Les résultats sont alarmants, comme le précise Alexandra Pavliuc, une des auteures, dans The Conversation. Ainsi 336 000 messages abusifs, parmi lesquels des remarques racistes et sexistes, ont été identifiés. Les attaques contre Kamala Harris, la nouvelle vice-présidente américaine sont particulièrement nombreuses et représentent 78 % de ce total. Pire, chacun de ces messages offensant était souvent partagé des milliers de fois, augmentant de manière « exponentielle » leur impact.

Les réseaux sociaux doivent s’adapter perpétuellement à la menace

Face à ces contenus haineux, les réseaux sociaux utilisent souvent des algorithmes de modération. Ils détectent automatiquement des termes afin d’empêcher la diffusion de ces commentaires nuisibles. Sauf que les trolls ont bien compris les risques et utilisent désormais des stratégies très élaborées pour tromper l’intelligence artificielle.

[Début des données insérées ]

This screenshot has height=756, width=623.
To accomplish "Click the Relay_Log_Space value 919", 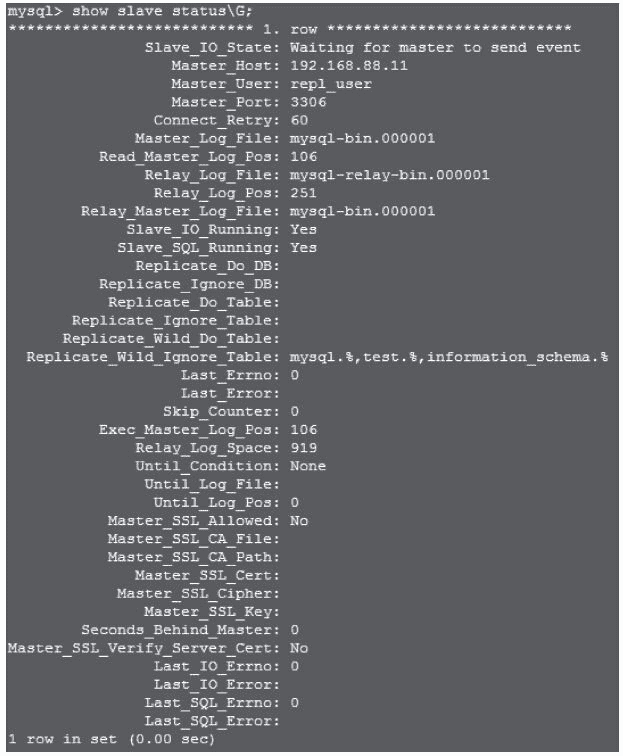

Les auteurs parlent ainsi de « créativité malveillante » pour décrire ce phénomène qui représente un vrai défi pour les plateformes. Ils recommandent donc aux réseaux sociaux de mettre à jour ces outils régulièrement pour s’adapter à ces nouveaux termes émergents qui visent à rabaisser les femmes.

Les plateformes devraient aussi permettre à ces dernières de soumettre plus facilement des rapports d’incident qui couvrent un ensemble de publication, plutôt que des les forcer à signaler l’ensemble des contenus répréhensibles.

Notons que les algorithmes de détection sont aussi en perpétuelle évolution. Nous vous parlions par exemple ce cette IA développée par des scientifiques de l’Université de technologie du Queensland en Australie. Elle permet de repérer de manière automatisée les tweets sexistes. Pour cela les chercheurs ont utilisé une base de données comprenant un million de publications afin de créer cet outil basé sur l’apprentissage automatique. On voit toutefois avec l’étude de l’Université d’Oxford que la machine ne peut pas tout et que la capacité d’adaptation des humains reste toujours à prendre en compte.